In [1]:
# https://jesusleal.io/2020/11/24/Longformer-with-IMDB/
# https://github.com/jlealtru/website_tutorials/blob/main/notebooks/Longformer%20with%20IMDB.ipynb

In [2]:
#import pandas as pd
import datasets
from transformers import LongformerTokenizerFast, LongformerForSequenceClassification, Trainer, TrainingArguments, LongformerConfig
import torch.nn as nn
import torch
from torch.utils.data import Dataset, DataLoader
import numpy as np
from sklearn.metrics import accuracy_score, precision_recall_fscore_support
from tqdm import tqdm
# import wandb
import os

In [3]:
config = LongformerConfig()

In [4]:
snli_dataset = datasets.load_dataset("stanfordnlp/snli").filter(lambda e: e['label'] != -1)

In [5]:
# load model and tokenizer and define length of the text sequence

ckpt_path = "../ignored_dir/training_outputs/longformer_snli/run_2/results/checkpoint-1500"

# model = LongformerForSequenceClassification.from_pretrained('allenai/longformer-base-4096', num_labels=3, gradient_checkpointing=False, attention_window=512)
model = LongformerForSequenceClassification.from_pretrained(ckpt_path, num_labels=3, gradient_checkpointing=False, attention_window=512)
tokenizer = LongformerTokenizerFast.from_pretrained('allenai/longformer-base-4096', max_length = 1024)

In [6]:
# define a function that will tokenize the model, and will return the relevant inputs for the model
def tokenization(batched_text):
    return tokenizer(batched_text['premise'], batched_text['hypothesis'], padding = 'max_length', truncation=True, max_length = 1024)

#train_data = train_data.map(tokenization, batched = True, batch_size = len(train_data))
#test_data = test_data.map(tokenization, batched = True, batch_size = len(test_data))

snli_dataset_mapped = snli_dataset.map(tokenization, batched=True, batch_size=len(snli_dataset))
train_data, eval_data = snli_dataset_mapped['train'], snli_dataset_mapped['validation']

In [7]:
# define the training arguments

exp_dir = "../ignored_dir/training_outputs/longformer_snli"
if not os.path.exists(exp_dir):
    os.mkdir(exp_dir)
run_fold = f"run_{len(os.listdir(exp_dir)) + 1}"
run_path = os.path.join(exp_dir, run_fold)
results_path = os.path.join(run_path, "results")

**Rows**
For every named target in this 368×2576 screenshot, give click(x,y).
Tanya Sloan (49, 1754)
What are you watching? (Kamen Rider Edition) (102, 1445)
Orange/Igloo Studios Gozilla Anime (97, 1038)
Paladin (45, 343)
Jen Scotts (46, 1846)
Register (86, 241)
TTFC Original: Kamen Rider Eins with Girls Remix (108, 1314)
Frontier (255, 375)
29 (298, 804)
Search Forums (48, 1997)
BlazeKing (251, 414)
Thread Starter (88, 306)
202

**Exercise prompt**
Resume the Longformer fine-tuning notebook for SNLI after its last line, and carry the code forward.

**Result below**
if not os.path.exists(os.path.exists(results_path)):
    os.mkdir(results_path)
logs_path = os.path.join(run_path, "logs")
if not os.path.exists(os.path.exists(logs_path)):
    os.mkdir(logs_path)

training_args = TrainingArguments(
    output_dir = results_path,
    num_train_epochs = 5,
    per_device_train_batch_size = 8,
    gradient_accumulation_steps = 8,    
    per_device_eval_batch_size= 16,
    evaluation_strategy = "epoch",
    disable_tqdm = False, 
    warmup_steps=200,
    weight_decay=0.01,
    logging_steps = 4,
    fp16 = True,
    logging_dir=logs_path,
    dataloader_num_workers = 0,
    run_name = 'longformer-snli'
)



In [8]:
train_data.set_format('torch', columns=['input_ids', 'attention_mask', 'label'])
eval_data.set_format('torch', columns=['input_ids', 'attention_mask', 'label'])

In [9]:
test_data = snli_dataset_mapped['test']
test_data.set_format('torch', columns=['input_ids', 'attention_mask', 'label'])

In [10]:
# define accuracy metrics

import evaluate

accuracy = evaluate.load("accuracy")

def compute_metrics(pred):
    labels = pred.label_ids
    preds = pred.predictions.argmax(-1)
    return accuracy.compute(predictions=preds, references=labels)
    """
    # argmax(pred.predictions, axis=1)
    #pred.predictions.argmax(-1)
    precision, recall, f1, _ = precision_recall_fscore_support(labels, preds, average=None)
    acc = accuracy_score(labels, preds)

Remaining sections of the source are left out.